Since 1995, when Myanmar troops overran the KNU headquarters at Manerplaw, the KNU fighting force has dropped from 15,000 to about 7,000, Mr. Saw Ba Thin said in a recent interview at a KNU safe house. The fall of Manerplaw foreshadowed another military defeat, this time near where the Htoo twins grew up.

On March 3, 1997, KNU fighters were abandoning their posts ahead of a brutal Myanmar offensive. Some 2,000 refugees massed at a village adjacent to the Thai border. The Thais had closed the frontier, so there was nowhere to go.

One survivor of that moment was Saw Kwe Htoo, a regional KNU chairman near God's Army's base, who is not related to the twins. He recounts that at the nadir of despair the Htoo twins, then just nine years old, told a local pastor that spirit warriors from a holy mountain told them to fight the encroaching Army.
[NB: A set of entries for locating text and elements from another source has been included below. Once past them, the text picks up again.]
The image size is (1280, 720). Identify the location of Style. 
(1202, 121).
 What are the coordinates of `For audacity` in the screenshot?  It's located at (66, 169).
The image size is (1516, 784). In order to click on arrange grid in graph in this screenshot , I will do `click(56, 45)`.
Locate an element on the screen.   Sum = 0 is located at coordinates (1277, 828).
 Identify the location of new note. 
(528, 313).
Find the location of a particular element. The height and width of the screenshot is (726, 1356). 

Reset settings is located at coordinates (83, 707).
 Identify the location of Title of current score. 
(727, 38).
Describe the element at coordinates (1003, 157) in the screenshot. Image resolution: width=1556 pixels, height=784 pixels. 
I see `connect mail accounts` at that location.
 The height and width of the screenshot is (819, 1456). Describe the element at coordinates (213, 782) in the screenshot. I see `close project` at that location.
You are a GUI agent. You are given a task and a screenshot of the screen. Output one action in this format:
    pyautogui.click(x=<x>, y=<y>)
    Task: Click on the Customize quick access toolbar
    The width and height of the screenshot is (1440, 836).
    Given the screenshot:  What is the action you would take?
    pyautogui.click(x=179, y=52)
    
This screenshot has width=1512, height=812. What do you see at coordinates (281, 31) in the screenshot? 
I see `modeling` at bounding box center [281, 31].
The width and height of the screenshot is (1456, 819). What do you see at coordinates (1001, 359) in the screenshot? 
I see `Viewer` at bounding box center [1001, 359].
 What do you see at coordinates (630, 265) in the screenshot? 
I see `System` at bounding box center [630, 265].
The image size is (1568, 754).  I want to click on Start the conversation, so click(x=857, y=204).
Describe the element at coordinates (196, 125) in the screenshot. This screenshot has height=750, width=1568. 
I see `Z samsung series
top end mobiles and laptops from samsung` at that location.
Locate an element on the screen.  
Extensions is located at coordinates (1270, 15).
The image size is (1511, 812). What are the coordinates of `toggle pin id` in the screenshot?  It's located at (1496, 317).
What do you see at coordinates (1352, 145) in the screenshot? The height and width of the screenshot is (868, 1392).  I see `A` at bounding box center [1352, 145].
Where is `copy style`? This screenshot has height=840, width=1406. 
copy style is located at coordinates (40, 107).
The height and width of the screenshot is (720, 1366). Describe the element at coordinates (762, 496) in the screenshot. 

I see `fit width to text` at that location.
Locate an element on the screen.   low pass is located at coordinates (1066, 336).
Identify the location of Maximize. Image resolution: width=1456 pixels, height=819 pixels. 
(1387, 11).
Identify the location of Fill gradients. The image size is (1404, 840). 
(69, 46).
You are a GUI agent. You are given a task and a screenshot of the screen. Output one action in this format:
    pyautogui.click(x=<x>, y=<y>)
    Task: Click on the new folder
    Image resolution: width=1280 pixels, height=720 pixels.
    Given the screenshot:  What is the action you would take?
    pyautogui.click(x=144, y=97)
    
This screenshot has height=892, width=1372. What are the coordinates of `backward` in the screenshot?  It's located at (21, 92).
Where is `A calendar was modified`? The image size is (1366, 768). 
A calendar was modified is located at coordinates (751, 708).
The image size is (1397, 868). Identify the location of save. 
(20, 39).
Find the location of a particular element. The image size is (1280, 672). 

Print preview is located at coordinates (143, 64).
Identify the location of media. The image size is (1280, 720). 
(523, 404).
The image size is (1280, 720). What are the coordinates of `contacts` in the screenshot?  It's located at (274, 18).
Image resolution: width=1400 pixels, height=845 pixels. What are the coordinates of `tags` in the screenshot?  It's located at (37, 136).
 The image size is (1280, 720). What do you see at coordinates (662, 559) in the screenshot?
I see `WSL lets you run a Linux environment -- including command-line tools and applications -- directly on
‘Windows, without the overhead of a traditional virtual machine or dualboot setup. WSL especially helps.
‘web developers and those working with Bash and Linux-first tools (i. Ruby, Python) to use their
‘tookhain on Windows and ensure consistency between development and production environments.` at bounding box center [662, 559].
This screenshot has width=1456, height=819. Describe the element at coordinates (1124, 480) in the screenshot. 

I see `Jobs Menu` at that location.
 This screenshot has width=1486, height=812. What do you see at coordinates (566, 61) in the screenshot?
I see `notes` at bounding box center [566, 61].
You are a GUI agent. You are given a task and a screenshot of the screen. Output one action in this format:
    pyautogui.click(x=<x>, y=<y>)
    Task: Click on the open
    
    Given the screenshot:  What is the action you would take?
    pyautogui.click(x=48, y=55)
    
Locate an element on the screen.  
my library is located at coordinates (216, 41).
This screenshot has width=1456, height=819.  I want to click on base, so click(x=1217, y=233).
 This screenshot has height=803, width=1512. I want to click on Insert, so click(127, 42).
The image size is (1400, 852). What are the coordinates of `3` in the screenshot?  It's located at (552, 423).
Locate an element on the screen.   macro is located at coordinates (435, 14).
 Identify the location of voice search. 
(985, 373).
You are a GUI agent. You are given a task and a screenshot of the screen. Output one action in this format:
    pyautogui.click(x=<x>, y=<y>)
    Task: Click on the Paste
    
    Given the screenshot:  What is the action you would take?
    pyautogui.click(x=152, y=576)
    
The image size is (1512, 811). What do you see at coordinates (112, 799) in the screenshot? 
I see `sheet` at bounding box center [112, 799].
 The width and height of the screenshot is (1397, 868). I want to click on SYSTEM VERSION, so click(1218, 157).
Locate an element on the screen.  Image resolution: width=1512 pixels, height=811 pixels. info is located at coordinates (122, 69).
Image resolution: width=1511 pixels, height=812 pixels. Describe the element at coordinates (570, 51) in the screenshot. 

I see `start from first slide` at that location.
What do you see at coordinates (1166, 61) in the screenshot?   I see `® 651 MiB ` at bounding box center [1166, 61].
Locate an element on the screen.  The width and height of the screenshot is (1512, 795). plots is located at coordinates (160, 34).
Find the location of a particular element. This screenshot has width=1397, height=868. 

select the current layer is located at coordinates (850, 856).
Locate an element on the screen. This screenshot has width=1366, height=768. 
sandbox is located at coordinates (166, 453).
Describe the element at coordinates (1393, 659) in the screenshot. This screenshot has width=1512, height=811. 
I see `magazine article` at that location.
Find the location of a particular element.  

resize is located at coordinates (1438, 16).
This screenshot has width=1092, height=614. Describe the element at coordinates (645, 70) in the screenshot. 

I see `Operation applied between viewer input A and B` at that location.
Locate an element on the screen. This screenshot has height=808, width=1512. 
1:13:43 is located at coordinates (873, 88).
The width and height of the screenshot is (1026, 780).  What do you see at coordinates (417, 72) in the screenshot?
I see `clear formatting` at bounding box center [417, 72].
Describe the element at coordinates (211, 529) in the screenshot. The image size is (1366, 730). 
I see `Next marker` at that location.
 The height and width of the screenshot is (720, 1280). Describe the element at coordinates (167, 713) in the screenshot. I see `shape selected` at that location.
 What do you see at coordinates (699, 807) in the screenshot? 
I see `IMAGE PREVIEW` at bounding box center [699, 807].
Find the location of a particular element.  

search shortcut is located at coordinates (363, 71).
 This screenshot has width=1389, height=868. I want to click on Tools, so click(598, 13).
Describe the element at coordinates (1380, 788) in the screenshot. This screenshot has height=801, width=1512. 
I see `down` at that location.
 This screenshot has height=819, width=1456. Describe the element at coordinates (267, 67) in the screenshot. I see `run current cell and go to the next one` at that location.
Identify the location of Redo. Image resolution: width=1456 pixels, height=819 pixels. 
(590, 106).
"I think the pastor was the mastermind," says Saw Kwe Htoo, whom the twins approached for permission before launching their defensive. The pastor, named The Pe, helped the twins recruit their force and christened them "Jesus' Commandos." The group waylaid Myanmar troops in a noontime rout. The twins' legend was born.

In the ensuing months, the renamed God's Army carried out a series of successful ambushes on Myanmar troops. Although last week the KNU disavowed God's Army, they supplied the Htoos with their initial cache of arms.

During that formative period, Pastor The Pe fell out of favor. Although the twins' father lived in the camp, he has had little interaction with them. By all accounts, the twins were in total control.

One observer was Thierry Falise, a French photojournalist who stayed with God's Army for several days in the spring of 1998. If either of the Htoos was going to walk far, an older soldier would carry them, Mr. Falise says. These same fighters would seek the twins' blessings before a mission. Their word was law, which included a mishmash of credos - do not lie or commit adultery, do not eat pork or eggs, drink alcohol, or take drugs.

Still, Falise says that followers believed the Htoos were more messengers than divine beings. He describes their faith as a syncretism of Christianity, imported by 19th-century US Baptists, and animism.

Academics who have studied Burma's ethnic minorities say Karen are particularly receptive to messianic figures. Their folklore includes a king who came to liberate people from suffering, according to Ms. Pornpimon.

But messiahs they are not, or so the Burmese offensive is out to prove. "They must be scared to death right now," says Pornpimon. "After all, they are only children."